Last month, Trump increased tariffs from 10 percent to 25 percent on $200 billion of imports from China, sparking an escalation of tensions that has since expanded beyond trade disagreements. Beijing retaliated by placing tariffs as high as 25 percent on $60 billion of goods it imports from the U.S.

But tensions have since spiraled, with the U.S. targeting pressure points that have previously generated disagreements between the two nations.

The U.S. has placed Chinese telecommunications company Huawei on a blacklist, dispatched a warship near the disputed South China Sea and is reportedly pursuing a sale of over $2 billion in tanks and weapons to Taiwan — a move sure to evoke anger from China, which has long maintained that Taiwan is part of its territory.

"We urge the U.S. to fully understand the high sensitivity and serious harm of the issue of arms sales to Taiwan and abide by the one-China principle," foreign ministry spokesman Geng Shuang said.

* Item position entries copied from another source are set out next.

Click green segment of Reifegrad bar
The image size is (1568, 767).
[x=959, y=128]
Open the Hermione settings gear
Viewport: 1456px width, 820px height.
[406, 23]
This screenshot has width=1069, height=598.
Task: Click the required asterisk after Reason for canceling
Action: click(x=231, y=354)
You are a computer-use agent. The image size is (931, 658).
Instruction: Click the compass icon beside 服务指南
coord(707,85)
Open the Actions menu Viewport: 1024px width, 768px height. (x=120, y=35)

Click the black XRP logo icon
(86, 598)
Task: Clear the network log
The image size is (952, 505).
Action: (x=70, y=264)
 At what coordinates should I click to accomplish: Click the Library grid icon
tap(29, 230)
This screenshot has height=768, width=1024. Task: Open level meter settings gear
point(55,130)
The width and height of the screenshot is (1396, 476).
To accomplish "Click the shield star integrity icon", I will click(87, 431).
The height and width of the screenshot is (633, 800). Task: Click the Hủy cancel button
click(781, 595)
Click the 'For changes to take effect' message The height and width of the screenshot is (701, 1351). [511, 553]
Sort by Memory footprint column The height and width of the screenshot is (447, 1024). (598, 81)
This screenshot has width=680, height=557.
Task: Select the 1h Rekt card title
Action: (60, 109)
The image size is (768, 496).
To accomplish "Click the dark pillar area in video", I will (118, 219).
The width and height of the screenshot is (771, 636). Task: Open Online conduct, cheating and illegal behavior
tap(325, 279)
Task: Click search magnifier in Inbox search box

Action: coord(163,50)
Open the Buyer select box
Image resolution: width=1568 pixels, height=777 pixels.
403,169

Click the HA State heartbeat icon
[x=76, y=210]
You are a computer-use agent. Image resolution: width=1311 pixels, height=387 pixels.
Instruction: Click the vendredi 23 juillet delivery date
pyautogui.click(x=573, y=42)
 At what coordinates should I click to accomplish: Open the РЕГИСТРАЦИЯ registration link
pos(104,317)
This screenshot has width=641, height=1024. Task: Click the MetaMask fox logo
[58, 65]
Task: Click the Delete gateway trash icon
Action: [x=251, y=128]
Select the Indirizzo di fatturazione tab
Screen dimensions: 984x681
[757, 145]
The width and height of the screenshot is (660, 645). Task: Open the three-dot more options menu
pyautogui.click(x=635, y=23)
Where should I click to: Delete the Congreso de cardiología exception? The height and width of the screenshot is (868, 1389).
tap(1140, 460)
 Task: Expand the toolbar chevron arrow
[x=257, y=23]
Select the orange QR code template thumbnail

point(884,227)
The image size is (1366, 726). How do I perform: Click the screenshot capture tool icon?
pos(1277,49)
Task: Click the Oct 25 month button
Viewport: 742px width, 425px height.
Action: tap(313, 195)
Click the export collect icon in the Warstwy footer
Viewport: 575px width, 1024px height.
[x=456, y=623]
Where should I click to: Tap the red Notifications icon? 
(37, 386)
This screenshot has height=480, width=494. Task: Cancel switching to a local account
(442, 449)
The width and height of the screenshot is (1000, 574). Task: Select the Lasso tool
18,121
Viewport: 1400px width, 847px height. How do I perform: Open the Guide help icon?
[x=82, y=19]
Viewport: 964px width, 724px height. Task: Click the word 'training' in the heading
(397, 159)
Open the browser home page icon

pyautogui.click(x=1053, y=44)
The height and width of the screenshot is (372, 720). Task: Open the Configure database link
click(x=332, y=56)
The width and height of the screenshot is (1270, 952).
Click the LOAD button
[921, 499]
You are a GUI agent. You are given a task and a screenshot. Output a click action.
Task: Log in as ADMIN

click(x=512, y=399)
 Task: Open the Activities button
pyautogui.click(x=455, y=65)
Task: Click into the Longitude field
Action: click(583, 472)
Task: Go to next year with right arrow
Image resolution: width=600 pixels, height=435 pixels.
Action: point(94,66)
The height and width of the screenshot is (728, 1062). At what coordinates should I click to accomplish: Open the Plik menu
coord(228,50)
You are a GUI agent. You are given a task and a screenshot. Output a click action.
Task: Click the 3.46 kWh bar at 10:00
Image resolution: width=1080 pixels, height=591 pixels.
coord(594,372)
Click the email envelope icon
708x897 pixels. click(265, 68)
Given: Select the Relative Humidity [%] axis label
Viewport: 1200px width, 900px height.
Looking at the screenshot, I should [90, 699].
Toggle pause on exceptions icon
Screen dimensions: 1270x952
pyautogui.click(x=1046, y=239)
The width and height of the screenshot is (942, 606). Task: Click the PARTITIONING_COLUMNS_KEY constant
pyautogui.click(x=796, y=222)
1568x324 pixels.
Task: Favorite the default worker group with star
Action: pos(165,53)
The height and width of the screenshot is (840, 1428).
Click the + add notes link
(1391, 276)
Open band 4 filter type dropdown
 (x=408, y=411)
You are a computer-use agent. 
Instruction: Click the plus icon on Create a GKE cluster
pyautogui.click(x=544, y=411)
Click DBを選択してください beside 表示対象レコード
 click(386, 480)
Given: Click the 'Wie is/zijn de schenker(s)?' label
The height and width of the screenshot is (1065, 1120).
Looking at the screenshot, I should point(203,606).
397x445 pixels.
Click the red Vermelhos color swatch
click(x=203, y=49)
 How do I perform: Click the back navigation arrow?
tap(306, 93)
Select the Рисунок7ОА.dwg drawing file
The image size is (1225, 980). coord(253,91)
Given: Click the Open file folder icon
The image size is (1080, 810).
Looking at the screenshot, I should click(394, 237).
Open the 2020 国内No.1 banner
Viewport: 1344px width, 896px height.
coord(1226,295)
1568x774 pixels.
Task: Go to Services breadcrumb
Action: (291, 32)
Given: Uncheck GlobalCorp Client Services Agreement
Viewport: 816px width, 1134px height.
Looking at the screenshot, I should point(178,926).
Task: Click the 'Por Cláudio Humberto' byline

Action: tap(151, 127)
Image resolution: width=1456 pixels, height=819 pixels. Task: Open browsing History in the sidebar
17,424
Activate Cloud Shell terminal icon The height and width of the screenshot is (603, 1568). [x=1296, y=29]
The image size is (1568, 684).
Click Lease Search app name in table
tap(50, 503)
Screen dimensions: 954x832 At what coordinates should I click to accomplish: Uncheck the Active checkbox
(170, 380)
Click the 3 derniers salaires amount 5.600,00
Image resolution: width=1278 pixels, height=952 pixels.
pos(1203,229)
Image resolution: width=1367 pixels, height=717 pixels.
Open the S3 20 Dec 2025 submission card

China has responded by preparing an "unreliable entity list," for companies that supposedly pose a threat to Chinese businesses. State media reports have said that Beijing may limit exports of rare earths, which are used in a panoply of products, including electronics.

On Thursday, Trump threatened to impose tariffs on another $300 billion of Chinese goods. "Our talks with China — a lot of interesting things are happening. We'll see what happens," he said. "In the meantime, we're getting 25 percent on $250 billion, and I can go up another at least $300 billion."